__Complete lo siguiente__
1 - Responda estas preguntas a partir del texto sobre Juan XXIII y el papa Francisco:
(a) ¿En qué año fue electo Giovanni Roncalli?
(b) ¿Qué novela de Thomas Mann se menciona?
(c) ¿En qué fecha está escrita la carta de Francisco a un amigo sacerdote en Buenos Aires?
2 - Transcriba del texto sobre Juan XXIII y el papa Francisco el fragmento que va desde "El papa Francisco ha" hasta "él, siempre lejano.".
3 - Traduzca al inglés esta oración del texto sobre Juan XXIII y el papa Francisco: "Y hablando de lejanías, lo primero que este Juan y este Francisco hicieron fue volverse cercanos."

Aquel viejo gordo y bonachón de la aldea de Sotto il Monte, que parecía haber dejado su morral y su cayado de pastor de cabras en la Sala de las Lágrimas antes de internarse por los infinitos corredores del Palacio Apostólico Vaticano, ya con las vestimentas blancas que los sastres se apuraron en descoser porque no había manera que le quedaran, fue uno de los íconos de la década de los sesenta, y seguro se hubiera sentido a gusto entre la densa humareda del concierto de Woodstock con su cigarrillo en la boca, porque entre sus placeres estaba el de fumar, y, claro, el de comer.
Me estoy refiriendo, como se usaba decir antes según los cánones de los circunloquios oratorios, a Giovanni Roncalli, Juan XXIII, a quien en diciembre de este año el papa Francisco elevará a los altares habiéndole dispensado el requisito de un segundo milagro. Muy acertado este Francisco como en tantas otras cosas que ha dicho y hace, saltarse las trancas burocráticas y canonizar sin más trámite a este antecesor suyo, electo en 1958 como una manera de salir del paso. Porque a sus 77 años era juzgado demasiado viejo para emprender algo notable, pero los cinco años que duró su papado estuvieron llenos de verdaderos milagros, suficientes para rebosar el expediente abierto por la Congregación para las Causas de los Santos, si las transformaciones valieran como milagros.
El papa Francisco ha llegado a ocupar la silla de san Pedro, como se usa decir también, a la misma edad, pero no alcanzo a verlo tan anciano como en aquel tiempo al papa Juan, seguramente porque en la adolescencia uno suele envolver a los viejos en una turbia lejanía. Y hablando de lejanías, lo primero que este Juan y este Francisco hicieron fue volverse cercanos. Hay unas páginas de la novela Los Buddenbrook de Thomas Mann donde las puertas de los salones del Palacio Vaticano van abriéndose una tras otras al paso del visitante, como si aquellos aposentos fueran infinitos, hasta llegar a la última, donde aguarda el papa, solitario, y aun habiendo llegado a él, siempre lejano.
Ahora Francisco ni siquiera vive allí, sino en la residencia de Santa Marta, tal como se lo explica a un amigo sacerdote en Buenos Aires en una carta del 29 de mayo: “Procuro tener el mismo modo de ser y de actuar que tenía en Bs As, porque, si a mi edad cambio, seguro que hago el ridículo… No quise ir al Palacio Apostólico a vivir, voy sólo a trabajar y a las audiencias. Me quedé a vivir en la Casa Santa Marta, que es una casa (donde nos alojábamos durante el Cónclave) de huéspedes para obispos, curas y laicos. Estoy a la vista de la gente y hago la vida normal: misa pública a la mañana, como en el comedor con todos, etc. Esto me hace bien y evita que quede aislado….”

__Filas__
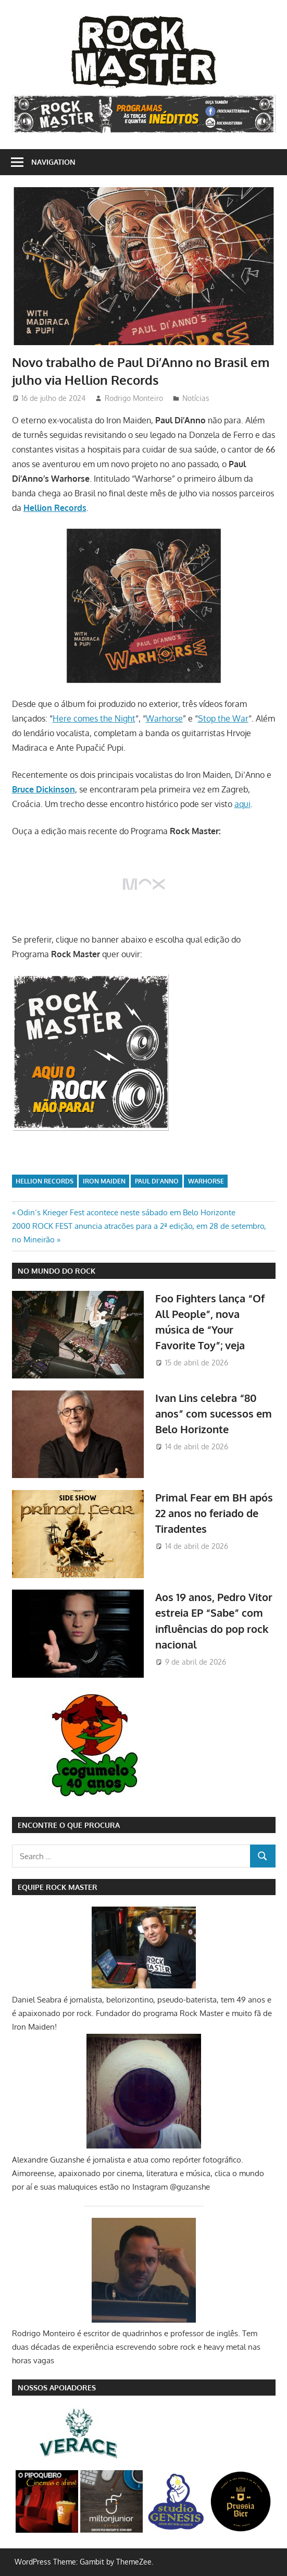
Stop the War (223, 718)
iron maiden (104, 1181)
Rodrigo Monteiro (134, 398)
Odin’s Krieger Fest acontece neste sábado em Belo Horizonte (126, 1212)
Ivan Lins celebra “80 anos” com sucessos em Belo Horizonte (213, 1413)
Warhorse (164, 718)
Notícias (195, 398)
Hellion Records (44, 1181)
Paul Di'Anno (157, 1181)
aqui (242, 804)
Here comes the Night (94, 718)
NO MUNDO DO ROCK (56, 1270)
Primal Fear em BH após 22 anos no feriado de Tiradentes (214, 1513)
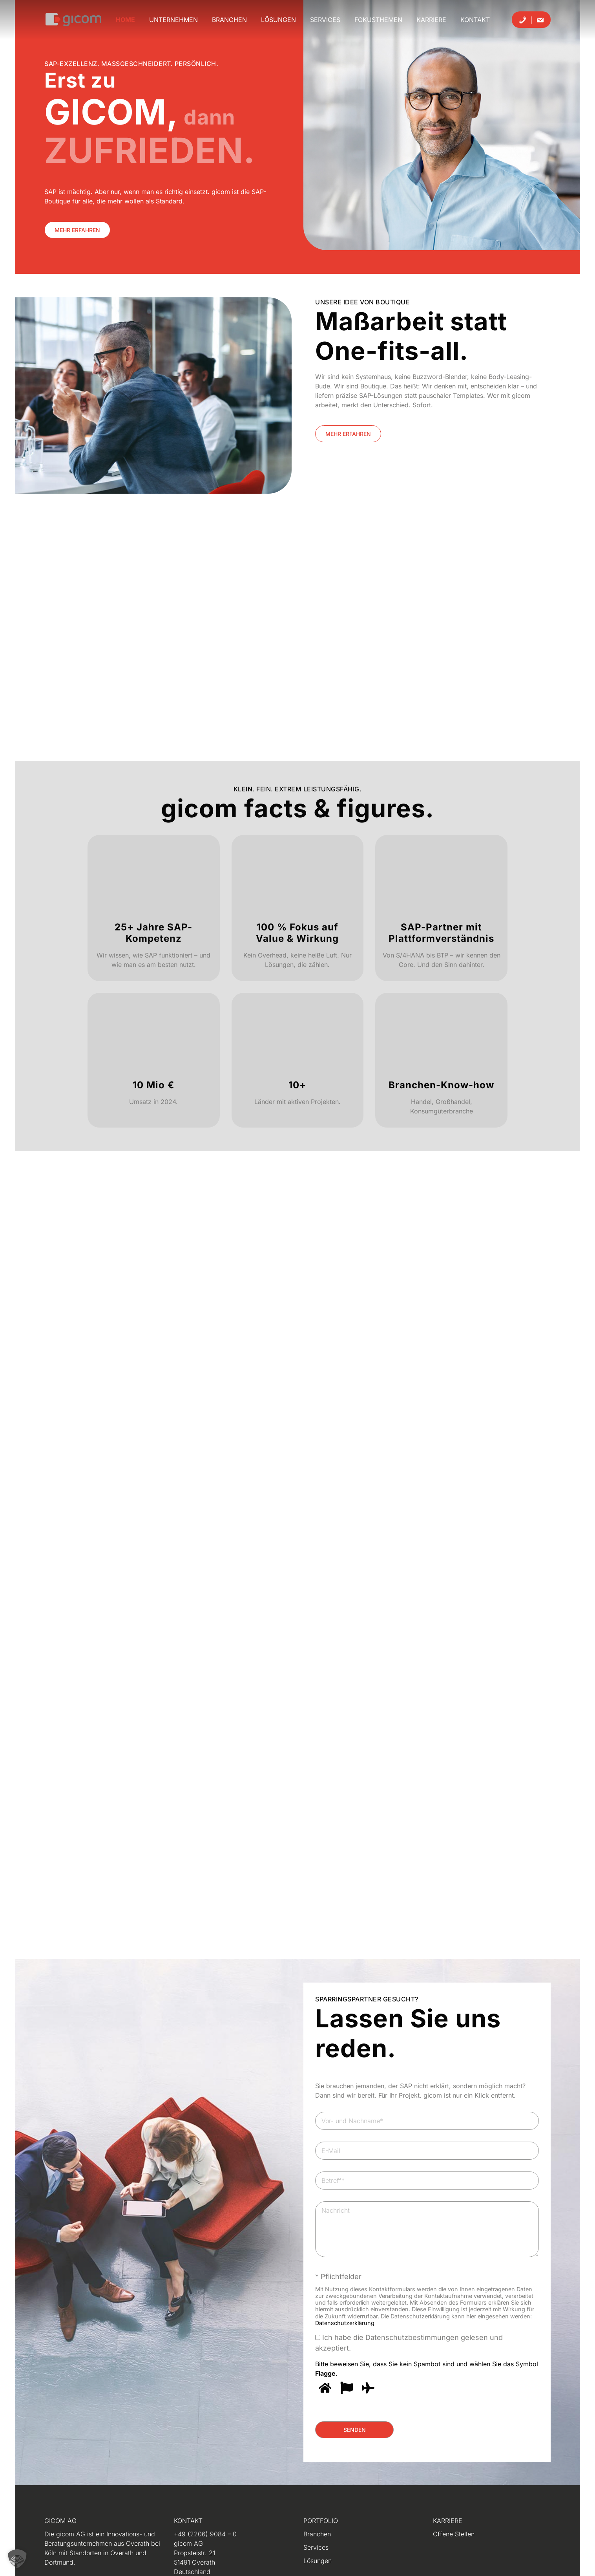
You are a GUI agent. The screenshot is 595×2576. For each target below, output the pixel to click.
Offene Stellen (454, 2534)
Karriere (431, 20)
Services (325, 20)
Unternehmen (173, 20)
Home (125, 20)
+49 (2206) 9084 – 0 (205, 2534)
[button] (17, 2558)
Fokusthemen (378, 20)
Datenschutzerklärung (344, 2323)
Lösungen (278, 20)
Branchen (229, 20)
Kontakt (475, 20)
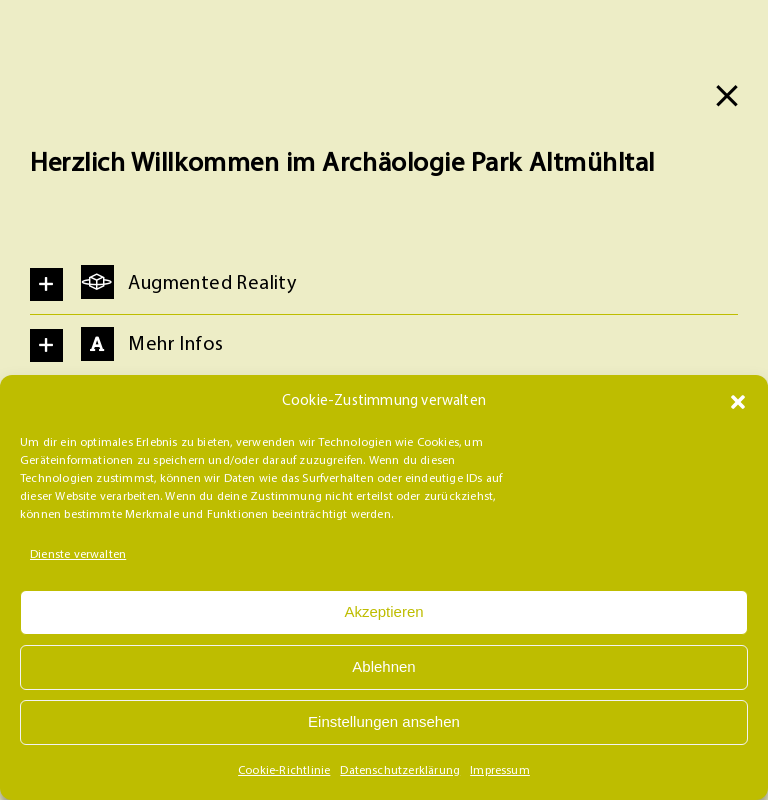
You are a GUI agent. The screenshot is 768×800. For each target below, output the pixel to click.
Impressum (500, 771)
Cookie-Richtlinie (284, 771)
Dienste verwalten (78, 555)
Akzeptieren (383, 611)
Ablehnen (383, 666)
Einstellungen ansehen (384, 721)
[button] (738, 402)
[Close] (727, 96)
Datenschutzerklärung (400, 771)
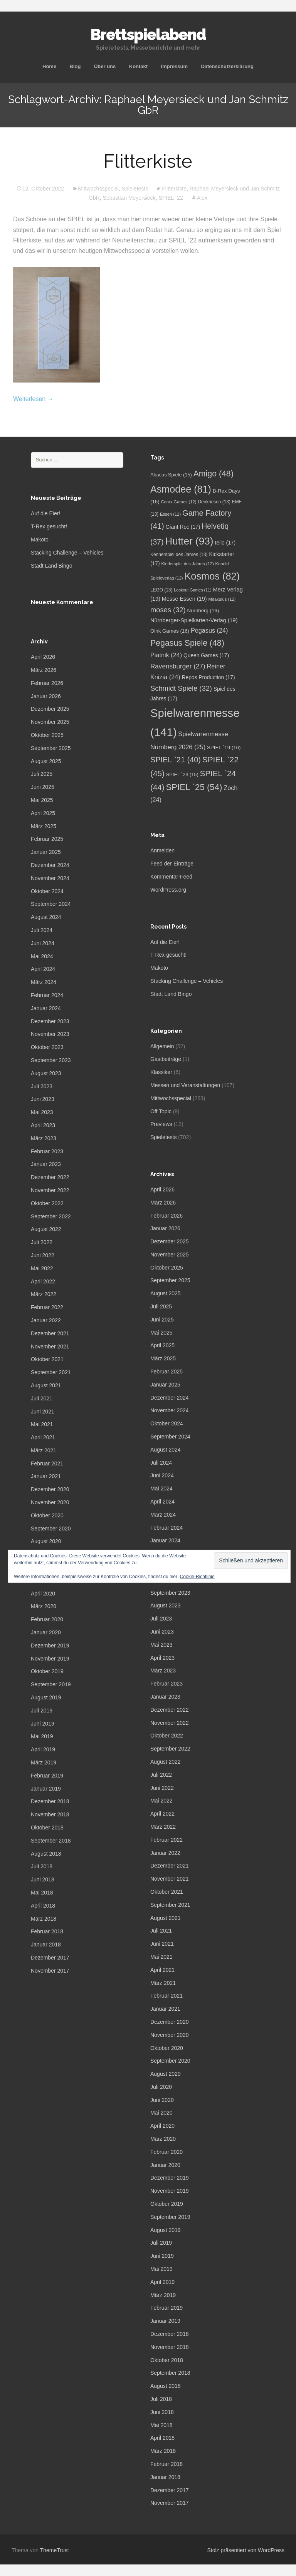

__Las respuestas__
1 -
(a) En 1958.
(b) Los Buddenbrook.
(c) El 29 de mayo.

2 -
El papa Francisco ha llegado a ocupar la silla de san Pedro, como se usa decir también, a la misma edad, pero no alcanzo a verlo tan anciano como en aquel tiempo al papa Juan, seguramente porque en la adolescencia uno suele envolver a los viejos en una turbia lejanía. Y hablando de lejanías, lo primero que este Juan y este Francisco hicieron fue volverse cercanos. Hay unas páginas de la novela Los Buddenbrook de Thomas Mann donde las puertas de los salones del Palacio Vaticano van abriéndose una tras otras al paso del visitante, como si aquellos aposentos fueran infinitos, hasta llegar a la última, donde aguarda el papa, solitario, y aun habiendo llegado a él, siempre lejano.

3 - And speaking of distances, the first thing this John and this Francis did was to become close.